Despite my pesky, uninvited roommates, my apartment has pleasantly surprised me. It has most of the modern amenities I’m used to including air conditioning, a real toilet, and WiFi that functions whenever the mood befalls it. I’m willing to overlook the fact that my “shower” is a haphazardly hung faucet without walls (that inevitably soaks everything I’ve ever owned when I rinse off) because I actually have warm water - an absolute blessing for this anemic weenie. Even my stone-solid mattress has become tolerable, I’m not sure I’ll ever wake up not feeling as though I was hit by a small bus in the middle of the night. We decidedly will not part as friends, but for a prodigious night-thrasher I have adapted better than expected. My apartment feels very safe with two keys required for entry and a security guard posted out front at all night hours. The guard is lovely and a great resource for practicing my Thai. I ask his name, he asks mine. He asks where I’m from, I tell him. He says other words, I smile blankly. We have this interaction anywhere from three to five times a week; I can’t help but be impressed that we are already reaching such existential topics this early in our blossoming friendship.
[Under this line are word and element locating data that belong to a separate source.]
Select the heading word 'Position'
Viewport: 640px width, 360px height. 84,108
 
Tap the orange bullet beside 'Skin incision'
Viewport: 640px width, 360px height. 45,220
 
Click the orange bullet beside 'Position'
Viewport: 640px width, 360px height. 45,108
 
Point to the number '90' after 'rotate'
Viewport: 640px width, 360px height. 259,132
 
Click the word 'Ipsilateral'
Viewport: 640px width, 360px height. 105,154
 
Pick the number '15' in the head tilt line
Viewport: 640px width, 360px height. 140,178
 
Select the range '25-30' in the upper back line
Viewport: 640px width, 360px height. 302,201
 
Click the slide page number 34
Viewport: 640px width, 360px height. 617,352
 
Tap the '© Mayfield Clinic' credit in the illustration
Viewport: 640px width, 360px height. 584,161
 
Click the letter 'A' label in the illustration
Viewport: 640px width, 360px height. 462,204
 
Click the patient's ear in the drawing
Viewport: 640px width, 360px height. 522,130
Predictably, my apartment complex is not the only place I have run into this barrier to communication. Ordering food is either a terrifying brush with the unknown or an exciting opportunity for discovery depending on what kind of person you are. Though there are some restaurants, street food stalls are more common and economical. The stalls don’t have menus, or more alarmingly, pictures, so we have had to get creative with the ways in which we ask for food. At first, our chosen method was to walk up, look into the stall owner’s eyes, and confidently say “one” in Thai. This was usually met with a confused look or an indiscernible follow-up question. This would prompt me to re-plant my feet, puff up my chest, and firmly insist once more, “one”. At this point the stall owner would usually take it upon himself or herself to give me the whitest thing they offered. Then, I would usually turn to Emily and say, “This is going well don’t you think! Should I ask what their name is?” The answer is no, it is not going well, and yes, I will try to ask their name anyway. The effectiveness rate of this probing question, and I’m rounding up here, is about zero percent. According to simple adapt or die philosophies, we have since improved our food ordering mechanisms. We now know how to ask, “Do you have chicken?” (or pork, or beef, etc.) and though this has improved our confidence interval, we still don’t know how to specify further. Thus, I can order chicken but it’s still an unnerving game of poultry roulette. The stakes are high: if I win, I could get delicious chicken breast or leg, but if I lose I could get feet, liver, neck, or a multitude of other mystery parts. The next phase in our evolution was to learn how to ask for food that is only a little spicy. This was an overt waste of my time. Even food that is only “a little” spicy is hot enough to make me salivate fire for several hours. I try and pull back my lips when I eat, effectively looking like the Grinch, to avoid a searing lip burn. If I’m over-zealous with my use of lip, the aftermath looks like I’m wearing red lipstick, or was stung on the lips by a bee. Or a swarm of bees. Actually, make them bloodthirsty wasps, attacking repeatedly. Yeah my palette is only a little Irish, why do you ask?
Thanks for your patience with my rapid succession posting as I try to make up for lost time. Happy hump-day from my home to yours!